Costa's UK production
Costa opened a roasting facility in Basildon, Essex, in March 2017 that quadrupled its production capacity from 11,000t of coffee a year to 45,000t. The facility is located 14 miles from Tilbury docks, where the raw coffee beans it imports are delivered. The Paradise Street facility covers 7,961m2 and enables Costa to produce coffee for 2.1bn cups of coffee a year. It is expected to operate for the next 20-30 years, with potential to grow total UK coffee production to 60,000t a year.
China
Coca-Cola said the expected acquisition gave it critical know-how and expertise in a fast-growing, on-trend category. “Costa ranks as the leading coffee company in the UK and has a growing footprint in China, among other markets,” it stated.
Costa had a solid presence with Costa Express, which offered barista-quality coffee in a variety of on-the-go locations, including petrol stations, cinemas and travel hubs. Costa, in various formats, had the potential for further expansion with customers across the Coca-Cola system, the soft drinks giant claimed.
The company said Costa’s sourcing, vending and distribution capabilities would complement its own.
“Costa gives Coca-Cola new capabilities and expertise in coffee and our system can create opportunities to grow the Costa brand worldwide,” said Coca-Cola president and chief executive officer James Quincey.
“Hot beverages is one of the few segments of the total beverage landscape where Coca-Cola does not have a global brand. Costa gives us access to this market with a strong coffee platform.”
‘Global potential’
Costa managing director Dominic Paul said: “Costa is a fantastic business with committed and passionate associates, a great track record and enormous global potential. Being part of the Coca-Cola system will enable us to grow the business farther and faster.”
Whitbread chief executive Alison Brittain, said: “This transaction is great news for shareholders as it recognises the strategic value we have developed in the Costa brand and its international growth potential and accelerates the realisation of value for shareholders in cash.
“The sale of Costa to Coca-Cola is another successful landmark in the 276-year history of Whitbread. Whitbread acquired Costa in 1995, for £19m when it had only 39 shops … In more recent years, we have been focused on building Costa into a leading multi-channel, international coffee brand. This has resulted in this unique strategic opportunity to combine the Costa brand with Coca-Cola’s global scale, product and distribution capabilities.
“This combination will ensure new product development, continued growth in the UK and more rapid expansion overseas. As a result of this strategic sale our teams, pensioners, suppliers, shareholders and other stakeholders will all have the opportunity to share in the benefits.”
The deal is subject to the usual regulatory approvals, including antitrust approvals in the EU and China and is expected to close in the first half of 2019.
Nestlé/Starbucks deal
Coca-Cola’s announcement of its agreement to acquire Costa comes hot on the heels of Nestlé securing the perpetual rights to market Starbucks Consumer Packaged Goods and Foodservice products globally, outside of the company’s coffee shops.

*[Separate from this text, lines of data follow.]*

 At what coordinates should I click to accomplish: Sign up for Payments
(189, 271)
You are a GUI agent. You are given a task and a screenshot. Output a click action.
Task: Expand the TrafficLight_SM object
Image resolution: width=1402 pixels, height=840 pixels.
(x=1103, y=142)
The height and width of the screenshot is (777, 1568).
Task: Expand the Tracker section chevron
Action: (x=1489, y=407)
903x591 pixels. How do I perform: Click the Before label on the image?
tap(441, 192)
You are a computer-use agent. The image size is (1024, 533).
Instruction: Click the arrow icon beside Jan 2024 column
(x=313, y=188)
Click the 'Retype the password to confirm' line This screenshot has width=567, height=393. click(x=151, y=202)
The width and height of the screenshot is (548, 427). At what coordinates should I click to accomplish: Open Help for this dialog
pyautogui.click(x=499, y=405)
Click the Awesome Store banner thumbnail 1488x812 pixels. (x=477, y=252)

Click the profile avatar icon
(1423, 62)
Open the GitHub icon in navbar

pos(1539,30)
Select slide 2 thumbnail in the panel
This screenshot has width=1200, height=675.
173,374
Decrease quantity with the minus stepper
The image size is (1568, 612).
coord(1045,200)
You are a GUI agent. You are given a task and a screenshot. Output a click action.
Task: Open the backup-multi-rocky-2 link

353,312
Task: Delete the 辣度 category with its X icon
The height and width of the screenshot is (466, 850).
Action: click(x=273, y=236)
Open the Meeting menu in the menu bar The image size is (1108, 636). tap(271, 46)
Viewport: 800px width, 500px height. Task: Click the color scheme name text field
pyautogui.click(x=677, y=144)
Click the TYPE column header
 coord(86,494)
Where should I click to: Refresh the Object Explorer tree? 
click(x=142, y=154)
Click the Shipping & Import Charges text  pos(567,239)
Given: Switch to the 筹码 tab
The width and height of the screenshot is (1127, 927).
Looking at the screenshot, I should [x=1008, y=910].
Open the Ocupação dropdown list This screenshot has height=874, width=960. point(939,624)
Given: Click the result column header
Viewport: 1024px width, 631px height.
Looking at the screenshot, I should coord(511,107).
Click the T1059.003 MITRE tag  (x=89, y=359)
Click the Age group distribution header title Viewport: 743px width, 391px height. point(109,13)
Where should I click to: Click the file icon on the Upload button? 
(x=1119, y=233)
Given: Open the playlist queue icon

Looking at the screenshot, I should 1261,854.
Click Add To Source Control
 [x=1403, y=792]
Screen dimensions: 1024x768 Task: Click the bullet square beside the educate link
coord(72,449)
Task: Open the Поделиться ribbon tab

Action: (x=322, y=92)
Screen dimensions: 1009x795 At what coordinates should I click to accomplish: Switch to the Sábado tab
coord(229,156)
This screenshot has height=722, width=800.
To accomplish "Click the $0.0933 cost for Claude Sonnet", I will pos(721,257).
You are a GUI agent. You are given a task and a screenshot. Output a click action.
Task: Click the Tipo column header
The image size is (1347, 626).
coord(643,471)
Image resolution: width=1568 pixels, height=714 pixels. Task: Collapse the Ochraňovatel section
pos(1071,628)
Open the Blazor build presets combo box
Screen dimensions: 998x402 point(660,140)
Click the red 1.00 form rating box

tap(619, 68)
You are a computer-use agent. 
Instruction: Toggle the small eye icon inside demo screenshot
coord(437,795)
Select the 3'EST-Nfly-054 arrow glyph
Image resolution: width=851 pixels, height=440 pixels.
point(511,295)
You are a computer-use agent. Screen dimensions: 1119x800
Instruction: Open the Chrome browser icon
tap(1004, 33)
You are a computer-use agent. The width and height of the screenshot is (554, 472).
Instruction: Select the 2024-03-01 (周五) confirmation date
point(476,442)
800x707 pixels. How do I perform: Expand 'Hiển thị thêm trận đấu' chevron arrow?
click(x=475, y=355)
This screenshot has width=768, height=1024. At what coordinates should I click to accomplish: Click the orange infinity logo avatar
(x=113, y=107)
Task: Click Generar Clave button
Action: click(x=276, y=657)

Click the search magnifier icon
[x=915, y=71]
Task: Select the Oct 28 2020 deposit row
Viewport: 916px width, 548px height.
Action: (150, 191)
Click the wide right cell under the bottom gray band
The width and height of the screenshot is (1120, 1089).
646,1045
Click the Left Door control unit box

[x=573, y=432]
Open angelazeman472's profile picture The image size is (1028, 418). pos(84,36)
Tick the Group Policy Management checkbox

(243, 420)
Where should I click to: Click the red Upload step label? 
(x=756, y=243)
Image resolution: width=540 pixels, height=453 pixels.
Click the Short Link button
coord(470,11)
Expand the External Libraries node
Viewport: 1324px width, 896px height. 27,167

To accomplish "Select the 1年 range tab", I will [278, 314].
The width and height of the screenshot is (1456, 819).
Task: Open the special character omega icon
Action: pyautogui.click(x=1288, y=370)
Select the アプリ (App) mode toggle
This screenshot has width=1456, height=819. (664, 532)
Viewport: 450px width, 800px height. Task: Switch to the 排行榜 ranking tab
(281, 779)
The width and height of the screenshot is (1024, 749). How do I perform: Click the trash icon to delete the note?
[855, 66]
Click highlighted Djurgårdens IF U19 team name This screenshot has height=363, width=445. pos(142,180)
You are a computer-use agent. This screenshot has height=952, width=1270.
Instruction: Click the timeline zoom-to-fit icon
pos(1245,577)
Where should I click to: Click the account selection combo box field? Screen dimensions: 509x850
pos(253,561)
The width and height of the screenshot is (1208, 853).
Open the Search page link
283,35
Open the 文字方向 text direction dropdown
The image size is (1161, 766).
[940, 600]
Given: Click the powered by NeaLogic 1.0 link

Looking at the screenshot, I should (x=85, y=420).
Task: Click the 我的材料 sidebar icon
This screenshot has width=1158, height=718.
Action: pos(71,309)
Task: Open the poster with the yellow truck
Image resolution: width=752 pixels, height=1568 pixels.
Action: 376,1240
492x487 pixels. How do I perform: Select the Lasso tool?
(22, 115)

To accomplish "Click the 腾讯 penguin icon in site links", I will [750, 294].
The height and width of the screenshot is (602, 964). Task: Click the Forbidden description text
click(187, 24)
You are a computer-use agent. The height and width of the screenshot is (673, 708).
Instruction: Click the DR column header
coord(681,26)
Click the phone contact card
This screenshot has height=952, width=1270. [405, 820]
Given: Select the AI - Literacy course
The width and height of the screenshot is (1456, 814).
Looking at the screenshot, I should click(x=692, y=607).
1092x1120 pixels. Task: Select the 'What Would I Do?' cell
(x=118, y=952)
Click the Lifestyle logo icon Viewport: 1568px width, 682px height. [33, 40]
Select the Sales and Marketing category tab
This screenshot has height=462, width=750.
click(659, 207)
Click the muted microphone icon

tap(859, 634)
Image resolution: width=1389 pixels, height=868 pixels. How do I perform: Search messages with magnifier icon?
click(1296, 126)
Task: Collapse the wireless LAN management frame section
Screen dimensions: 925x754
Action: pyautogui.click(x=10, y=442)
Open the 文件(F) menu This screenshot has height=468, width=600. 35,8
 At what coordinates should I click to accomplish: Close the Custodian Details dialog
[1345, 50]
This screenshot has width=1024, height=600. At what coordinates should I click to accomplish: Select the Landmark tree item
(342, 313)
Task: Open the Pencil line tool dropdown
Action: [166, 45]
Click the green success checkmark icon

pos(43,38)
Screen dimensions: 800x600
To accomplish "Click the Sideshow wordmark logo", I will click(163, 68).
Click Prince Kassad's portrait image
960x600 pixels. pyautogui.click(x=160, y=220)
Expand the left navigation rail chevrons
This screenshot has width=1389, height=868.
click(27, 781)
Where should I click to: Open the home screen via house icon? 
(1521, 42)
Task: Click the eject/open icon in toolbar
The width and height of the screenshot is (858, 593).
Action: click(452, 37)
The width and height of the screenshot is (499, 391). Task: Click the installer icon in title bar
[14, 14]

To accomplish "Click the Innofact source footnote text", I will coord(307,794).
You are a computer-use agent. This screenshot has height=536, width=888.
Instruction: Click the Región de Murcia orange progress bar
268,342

Announced on August 28, Nestlé said the alliance would allow the two companies to work closely together on the existing Starbucks range of roast and ground coffee, whole beans as well as instant and portioned coffee. The move would also capitalise on the experience and capabilities of both companies to work on developing products for coffee lovers globally.
The agreement boosted its coffee portfolio in the North American premium roast and ground and portioned coffee business and enabled Starbucks to expand globally in grocery and foodservice, Nestlé claimed.